Zamora, di Neri Marcorè (Italia 2023, 100 min.).

Sorprendente. Sono andato al cinema un po’ prevenuto, devo ammetterlo. Ho sempre paura di questi slanci artistici di attori che vogliono mettersi dietro la macchina da presa. Neri Marcorè, poi, è un artista troppo completo, come Paola Cortellesi, e il pericolo di cadere in un progetto molto carico che può sfociare nel grottesco è sempre molto alto. Ma non è questo il caso di “Zamora”, tratto dal primo romanzo del giornalista Roberto Perrone che ha raccontato tanto di calcio, di sport e, fondamentalmente, di Italia.

Neri Marcorè scrive, con altri sceneggiatori, un film gentile e discreto. L’attore e comico marchigiano costruisce un racconto dolce e poetico, senza mai sbavare o eccedere. Il film è equilibrato e, senza pretese, ci racconta una storia mitologica in cui l’ancestrale archetipo calcio/vita è alla base dell’intera narrazione. Marcorè, dopo aver scritto un film pacato e, quasi, sussurrato, si occupa della scelta di attori bravi e poco conosciuti, in modo da amplificare di più la potenza della storia. A partire dal protagonista, Alberto Paradossi, gli attori di “Zamora” compongono una squadra credibile e piacevole, che sa immergersi perfettamente nell’Italia degli anni sessanta sapientemente ricostruita.

Quell’Italia, fatta di grandi aziende, di sogni e di calcio (tanto calcio) si inserisce con pacatezza nelle vicende del ragioniere Walter Vismara che, appena arrivato a Milano dalla provincia, si rende conto che le sue origini, forse, non hanno saputo dargli tutti gli elementi necessari per crescere. Walter si innamora della sua nuova vita ed è disposto a tutto, o quasi, per farsi apprezzare dai nuovi colleghi di lavoro e da Ada, bella e giovane impiegata che si accorge subito dell’ingenuità romantica di Walter. E siccome nell’azienda in cui Walter è appena arrivato il calcio, oltre al lavoro, è una questione di primaria importanza, a causa dell’ossessione calcistica del proprietario (il cavalier Tosetto, sfegatato Interista) che organizza partite di calcio con i suoi dipendenti, Walter, totalmente avulso dal pallone, si inventa portiere anche se non ha mai toccato palla.

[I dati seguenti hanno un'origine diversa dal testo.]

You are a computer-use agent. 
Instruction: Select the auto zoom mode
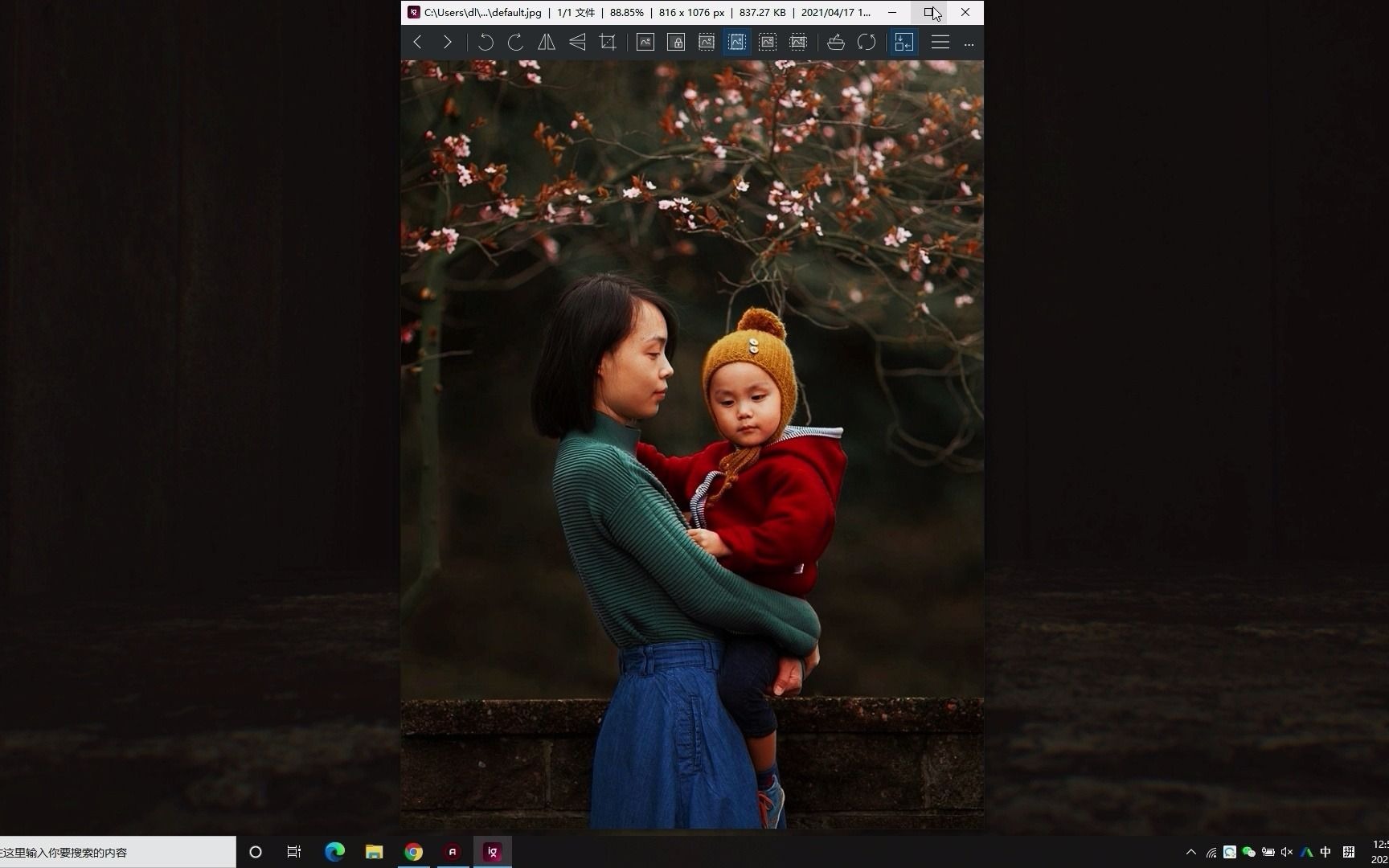645,42
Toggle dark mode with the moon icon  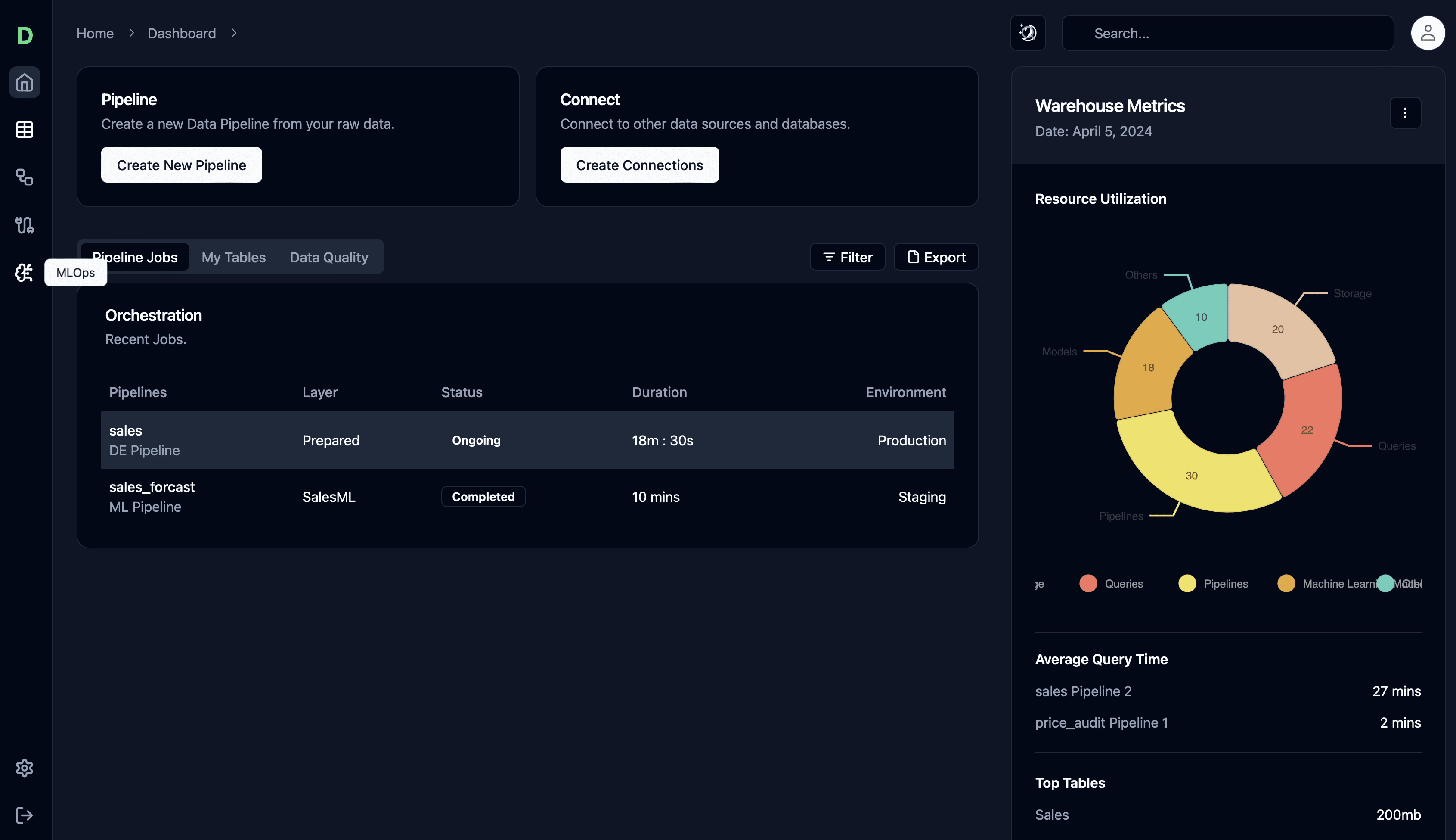1028,33
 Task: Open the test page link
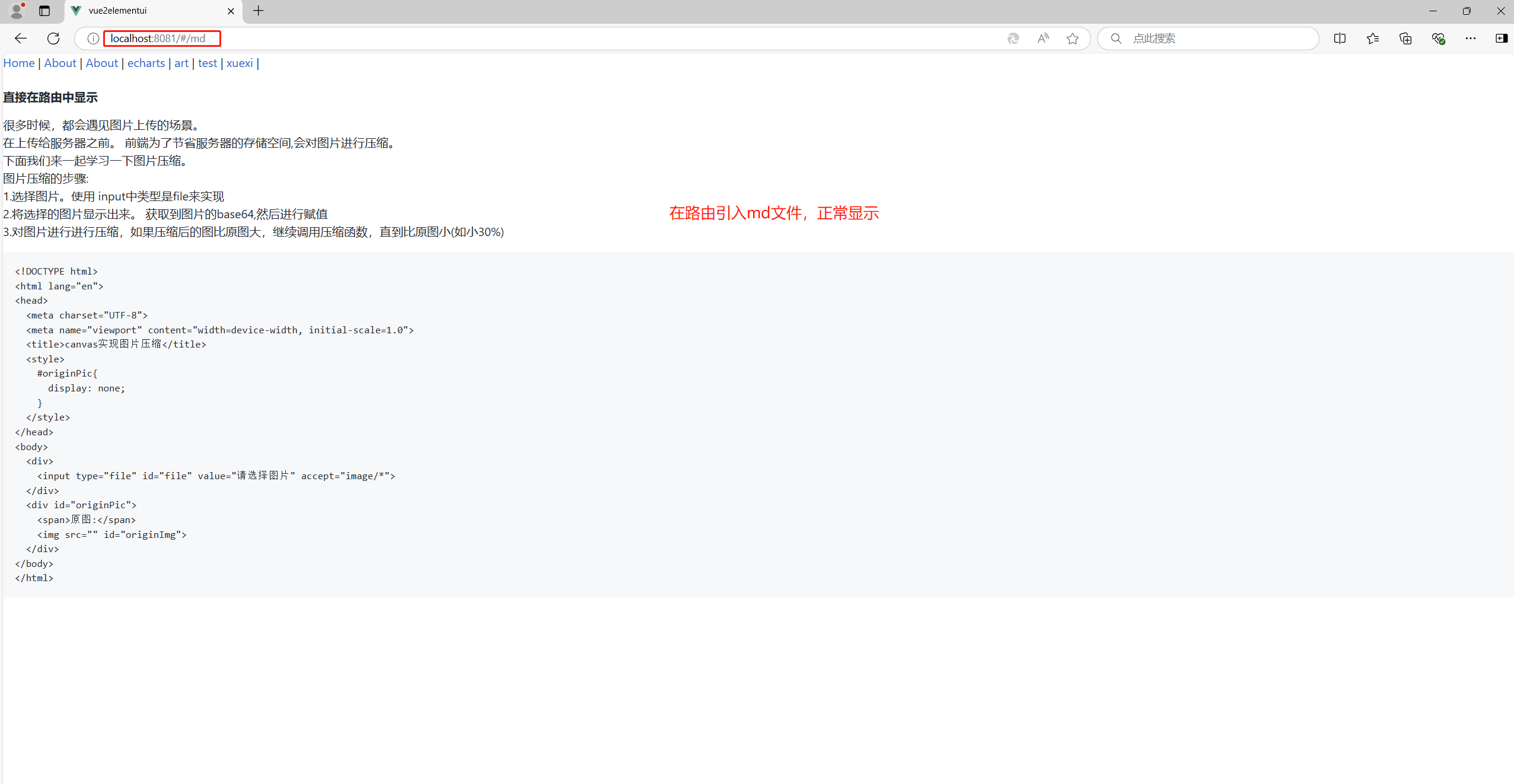[207, 63]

La sua perseveranza nel voler ambientarsi nella nuova realtà lo porterà a conoscere Zamora, egregiamente interpretato da Neri Marcorè, che è stato un grande portiere del passato ma che ora tende a sopravvivere tra debiti, vino e un figlio che non vuole più avere rapporti con lui. Questo legame tra Walter e Zamora diventa la spina dorsale di un racconto in continua evoluzione che ci restituisce un’epoca in cui la gentilezza e la sincerità erano ancora un codice comportamentale nobile e diffuso. I due protagonisti diventano gli opposti che sanno riconoscersi ed avvicinarsi. La famiglia di Walter diventa un riparo momentaneo per le sofferenze di Zamora. La sincerità di Zamora diventa una medicina temporanea per le fragilità di Walter.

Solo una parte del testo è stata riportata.